Introduction
Sex crimes in the United States have soared to embarrassing numbers, from the harmless neighborhood peeping Tom, the incurable voyeur on up to the grisly murderers who consciously plot to rape their victims and perform heinous rituals over their maimed bodies. Horrible ...! Slap them away, you say, throw them behind bars and let them rot ... get their names off the front page of the paper, for Godsakes, and let people forget!
Not that simple. Their poison lingers, the venom still stings ... someone.
Amy Hanson, a young widowed nurse working in the Rehabilitation Ward of a Chicago hospital happens to be that unlucky someone in Edward Mitchell's thrilling novel studded with a colorful cast of characters-all men who have been convicted of sex crimes and are temporarily detained for psychological testing to ascertain the depths of their perversions. Curable or incurable?
In a sense, Amy is a prisoner of her own making, shrouding herself in a dark cocoon of lonely despair, irreversible and self-defeating, surrounding herself with the lowest ilk of male animals, afraid of looking for the good in men and suffering inevitable disappointment.
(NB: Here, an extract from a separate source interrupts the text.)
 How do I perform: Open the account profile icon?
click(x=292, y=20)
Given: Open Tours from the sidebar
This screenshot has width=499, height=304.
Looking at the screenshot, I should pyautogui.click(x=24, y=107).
The convicts' sexual taunts and tasteless comments never ruffle her steely grip, absorbing it all in blind acceptance.
Their contempt of her grows, seething, until one day an inmate decides to sluice up the boredom of institutional life and stages a conflict between himself and the reticent redheaded nurse whose untouchable womanliness was too great a temptation after six months of celibacy.
The Captive Nurse is not for those who cannot stomach blood or swallow the fact that in some circumstances, the female definitely is the weaker sex.